Problem statement:
Repeat each of these records exactly.

Extracted material:
_ _ _ _ _

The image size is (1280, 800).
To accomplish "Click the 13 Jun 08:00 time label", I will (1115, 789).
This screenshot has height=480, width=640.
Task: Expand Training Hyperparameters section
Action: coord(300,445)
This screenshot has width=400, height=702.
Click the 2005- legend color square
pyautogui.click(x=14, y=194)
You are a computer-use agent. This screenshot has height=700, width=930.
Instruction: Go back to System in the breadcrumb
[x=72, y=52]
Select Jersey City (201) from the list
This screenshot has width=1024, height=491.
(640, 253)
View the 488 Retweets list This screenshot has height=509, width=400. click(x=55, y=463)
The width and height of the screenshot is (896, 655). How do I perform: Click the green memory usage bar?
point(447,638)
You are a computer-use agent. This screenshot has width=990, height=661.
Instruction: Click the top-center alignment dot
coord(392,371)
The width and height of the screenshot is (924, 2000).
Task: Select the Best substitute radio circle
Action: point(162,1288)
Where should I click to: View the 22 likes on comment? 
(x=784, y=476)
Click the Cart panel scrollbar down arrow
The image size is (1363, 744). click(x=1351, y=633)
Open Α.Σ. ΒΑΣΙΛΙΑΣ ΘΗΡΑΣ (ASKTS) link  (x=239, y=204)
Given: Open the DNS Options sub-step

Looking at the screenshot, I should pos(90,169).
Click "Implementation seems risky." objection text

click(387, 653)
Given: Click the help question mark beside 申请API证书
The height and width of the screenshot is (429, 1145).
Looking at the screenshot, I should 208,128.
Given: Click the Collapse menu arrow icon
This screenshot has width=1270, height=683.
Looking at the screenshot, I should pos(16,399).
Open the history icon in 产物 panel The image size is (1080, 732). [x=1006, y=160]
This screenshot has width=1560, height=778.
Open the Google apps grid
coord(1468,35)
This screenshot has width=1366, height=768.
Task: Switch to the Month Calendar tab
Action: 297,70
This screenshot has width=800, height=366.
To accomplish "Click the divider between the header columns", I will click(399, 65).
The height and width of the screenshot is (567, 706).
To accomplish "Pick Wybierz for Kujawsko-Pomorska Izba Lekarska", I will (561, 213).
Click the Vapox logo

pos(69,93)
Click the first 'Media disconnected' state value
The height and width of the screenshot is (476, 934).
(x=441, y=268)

_ _ _ _ _

Written solution:
The image size is (1280, 800).
To accomplish "Click the 13 Jun 08:00 time label", I will (1115, 789).
This screenshot has height=480, width=640.
Task: Expand Training Hyperparameters section
Action: coord(300,445)
This screenshot has width=400, height=702.
Click the 2005- legend color square
pyautogui.click(x=14, y=194)
You are a computer-use agent. This screenshot has height=700, width=930.
Instruction: Go back to System in the breadcrumb
[x=72, y=52]
Select Jersey City (201) from the list
This screenshot has width=1024, height=491.
(640, 253)
View the 488 Retweets list This screenshot has height=509, width=400. click(x=55, y=463)
The width and height of the screenshot is (896, 655). How do I perform: Click the green memory usage bar?
point(447,638)
You are a computer-use agent. This screenshot has width=990, height=661.
Instruction: Click the top-center alignment dot
coord(392,371)
The width and height of the screenshot is (924, 2000).
Task: Select the Best substitute radio circle
Action: point(162,1288)
Where should I click to: View the 22 likes on comment? 
(x=784, y=476)
Click the Cart panel scrollbar down arrow
The image size is (1363, 744). click(x=1351, y=633)
Open Α.Σ. ΒΑΣΙΛΙΑΣ ΘΗΡΑΣ (ASKTS) link  (x=239, y=204)
Given: Open the DNS Options sub-step

Looking at the screenshot, I should pos(90,169).
Click "Implementation seems risky." objection text

click(387, 653)
Given: Click the help question mark beside 申请API证书
The height and width of the screenshot is (429, 1145).
Looking at the screenshot, I should 208,128.
Given: Click the Collapse menu arrow icon
This screenshot has width=1270, height=683.
Looking at the screenshot, I should pos(16,399).
Open the history icon in 产物 panel The image size is (1080, 732). [x=1006, y=160]
This screenshot has width=1560, height=778.
Open the Google apps grid
coord(1468,35)
This screenshot has width=1366, height=768.
Task: Switch to the Month Calendar tab
Action: 297,70
This screenshot has width=800, height=366.
To accomplish "Click the divider between the header columns", I will click(399, 65).
The height and width of the screenshot is (567, 706).
To accomplish "Pick Wybierz for Kujawsko-Pomorska Izba Lekarska", I will (561, 213).
Click the Vapox logo

pos(69,93)
Click the first 'Media disconnected' state value
The height and width of the screenshot is (476, 934).
(x=441, y=268)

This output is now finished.